What is expected >> Please write out only the lines from the line with "You are a computer-use agent. The" to the line with "Task: Open the hamburger menu icon", inclusive, exactly as they stand below, without the pictures.

Extracted information >>
━━━━
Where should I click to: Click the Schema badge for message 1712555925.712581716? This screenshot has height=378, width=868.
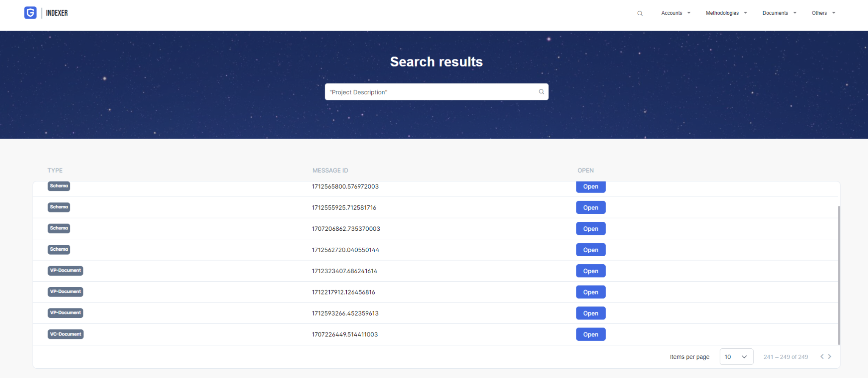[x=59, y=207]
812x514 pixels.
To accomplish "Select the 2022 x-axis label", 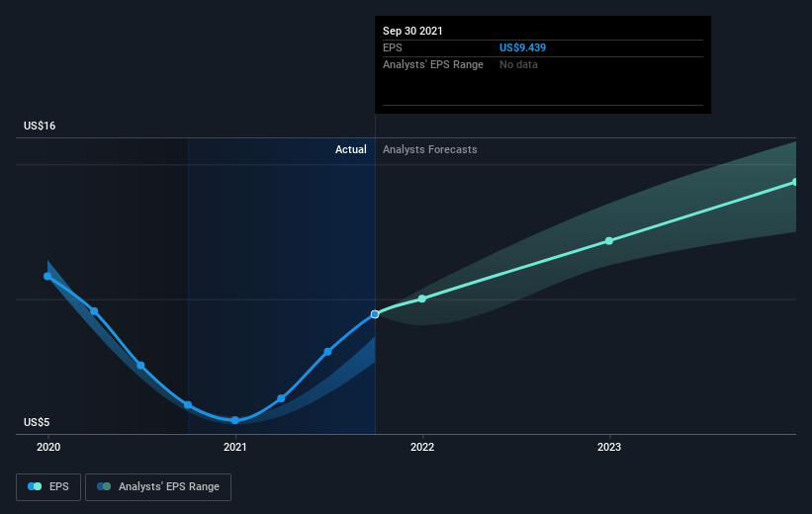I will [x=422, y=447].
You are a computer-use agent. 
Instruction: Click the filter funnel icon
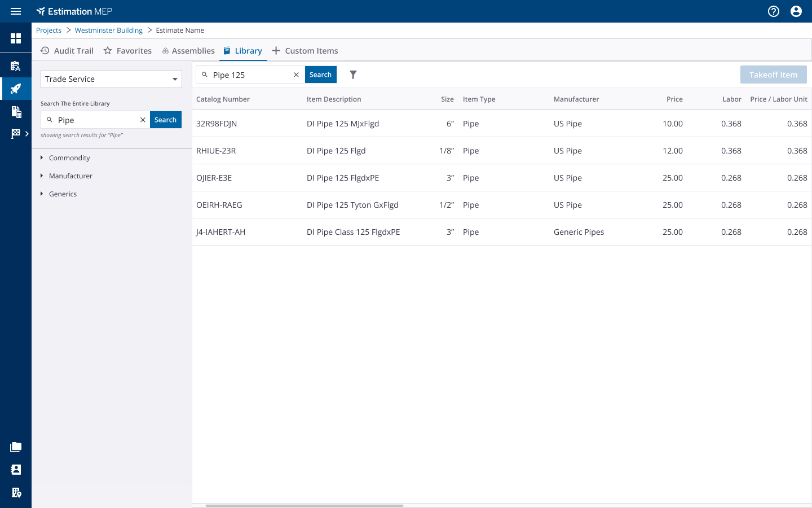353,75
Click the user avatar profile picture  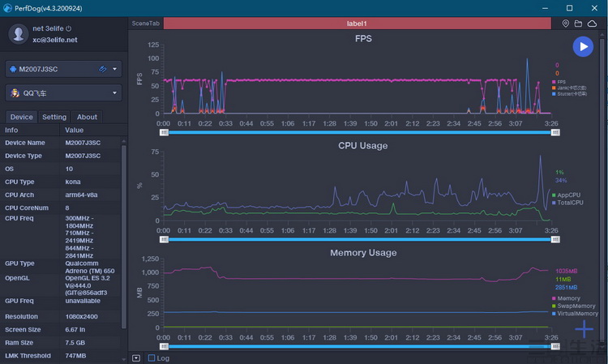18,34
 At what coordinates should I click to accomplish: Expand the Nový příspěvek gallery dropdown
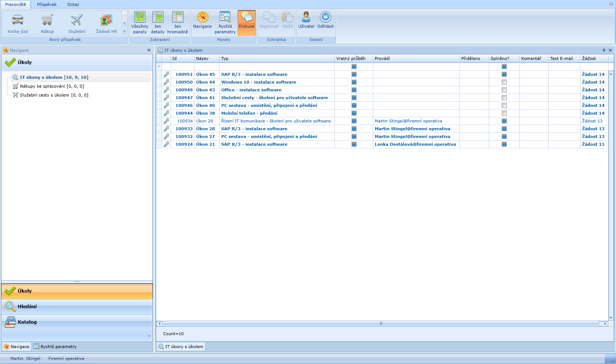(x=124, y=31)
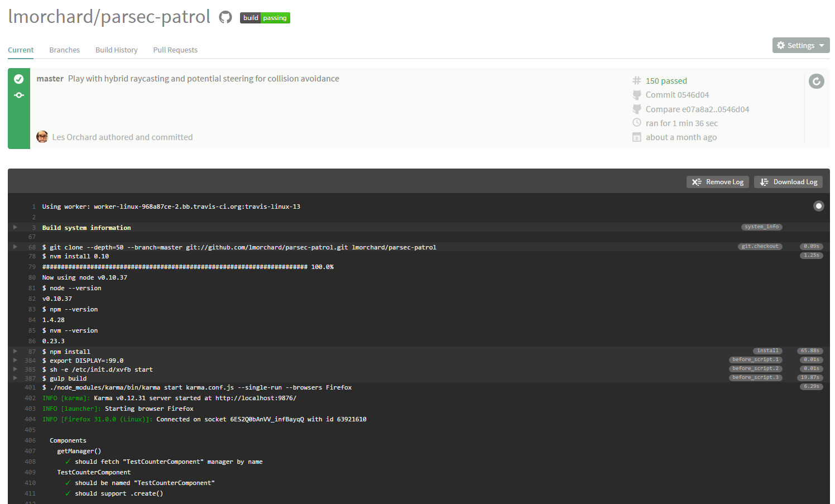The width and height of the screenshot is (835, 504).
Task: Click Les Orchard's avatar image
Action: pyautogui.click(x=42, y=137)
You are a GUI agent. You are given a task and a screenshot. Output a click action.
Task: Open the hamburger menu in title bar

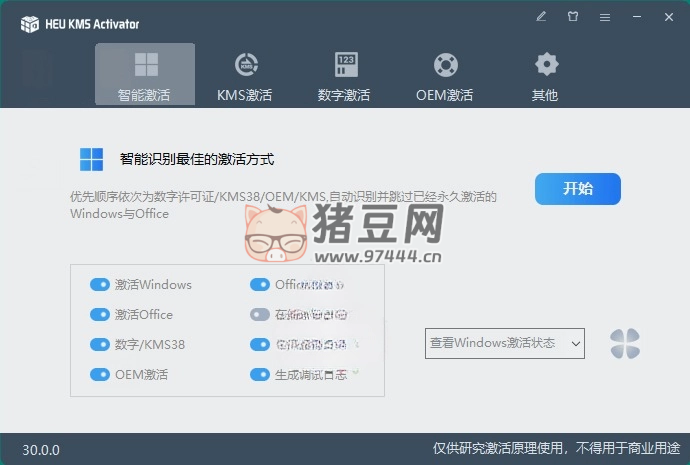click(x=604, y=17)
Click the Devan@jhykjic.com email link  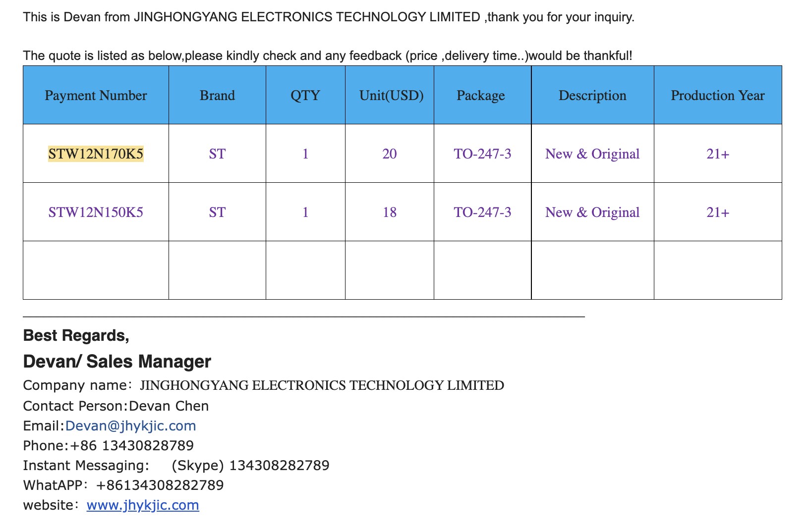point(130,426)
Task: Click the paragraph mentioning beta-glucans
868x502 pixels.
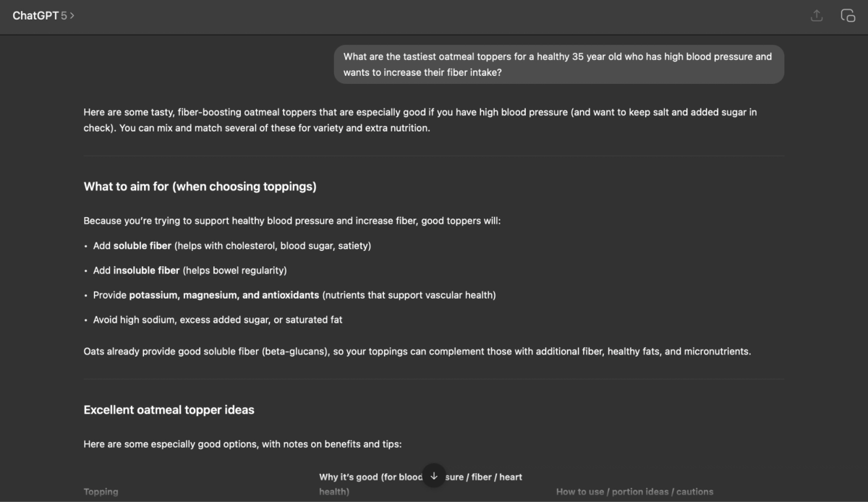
━━━━
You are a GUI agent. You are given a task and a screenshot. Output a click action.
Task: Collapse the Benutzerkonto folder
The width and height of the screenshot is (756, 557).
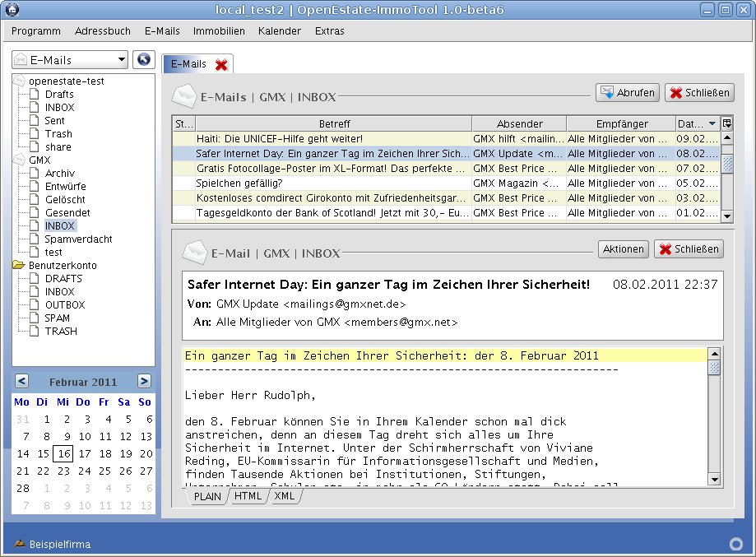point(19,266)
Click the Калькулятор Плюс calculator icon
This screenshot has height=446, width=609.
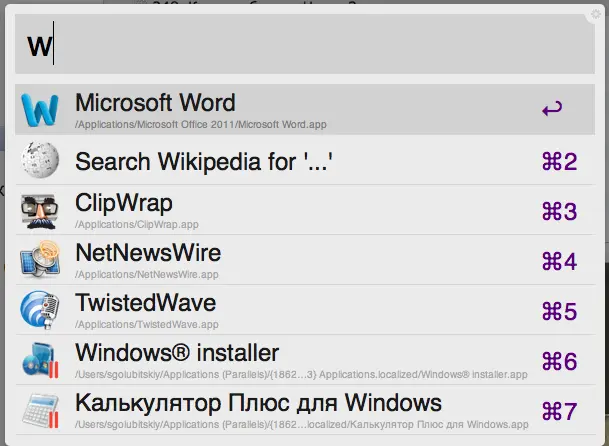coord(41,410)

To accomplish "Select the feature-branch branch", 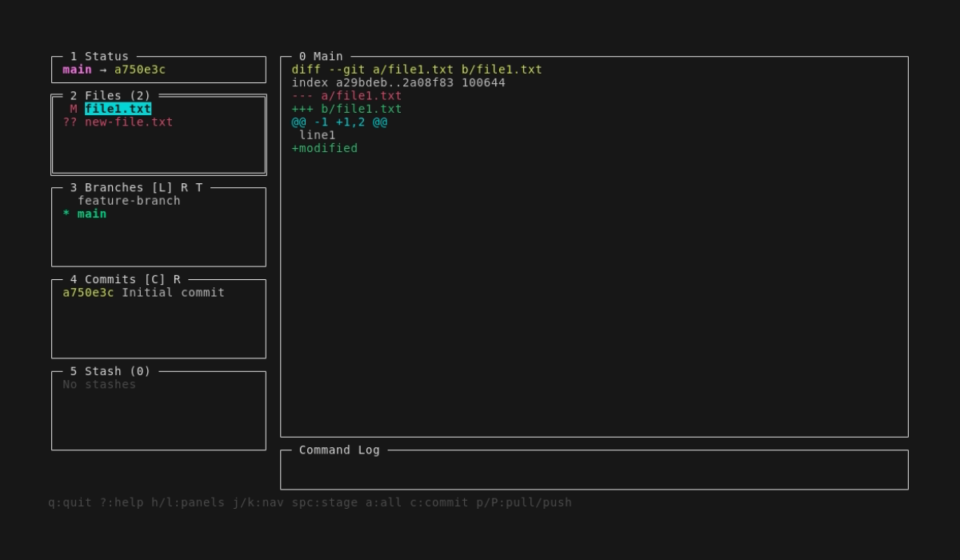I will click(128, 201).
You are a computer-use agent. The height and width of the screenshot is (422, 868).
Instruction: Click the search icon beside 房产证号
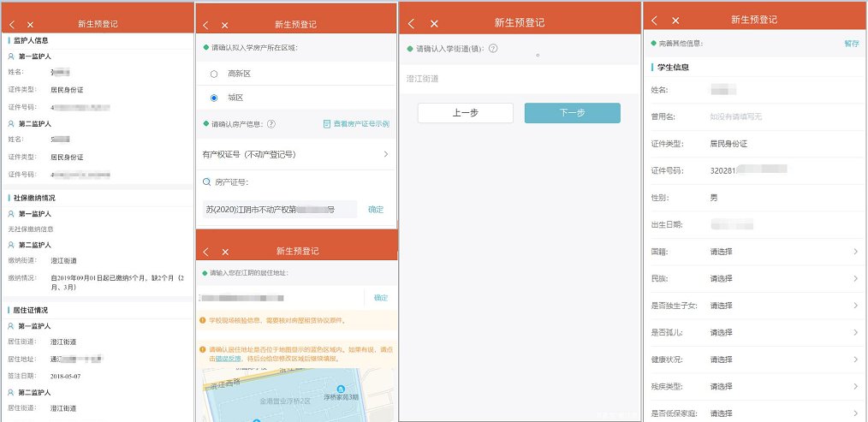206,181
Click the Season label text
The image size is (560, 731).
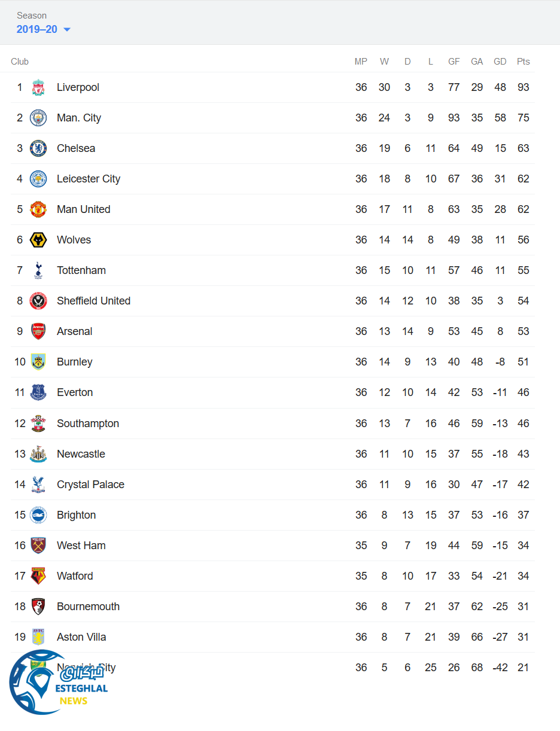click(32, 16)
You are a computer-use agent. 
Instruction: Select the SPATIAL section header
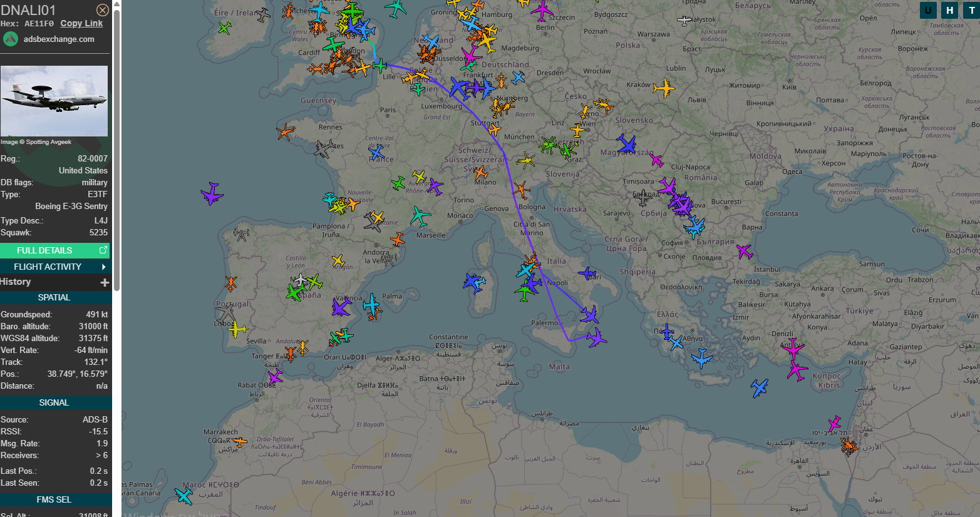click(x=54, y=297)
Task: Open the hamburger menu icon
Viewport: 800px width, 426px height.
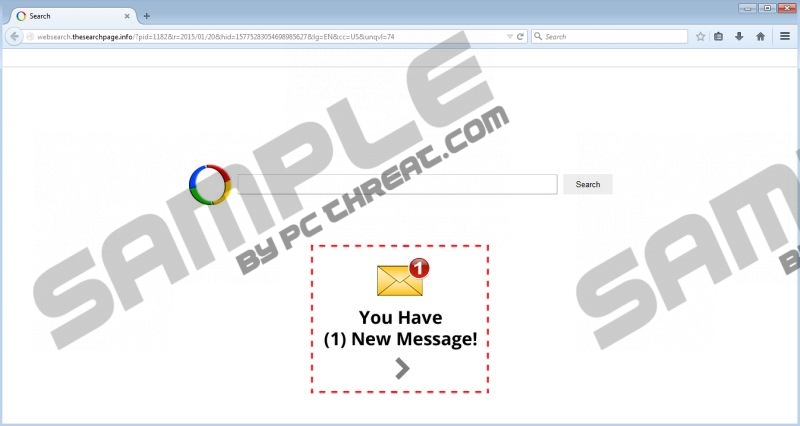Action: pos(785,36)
━━━━
Output of the task >>
You are a computer-use agent. The height and width of the screenshot is (422, 868).
Instruction: Click the search icon beside 房产证号
206,181
Click the Season label text
The image size is (560, 731).
click(32, 16)
You are a computer-use agent. 
Instruction: Select the SPATIAL section header
click(x=54, y=297)
Task: Open the hamburger menu icon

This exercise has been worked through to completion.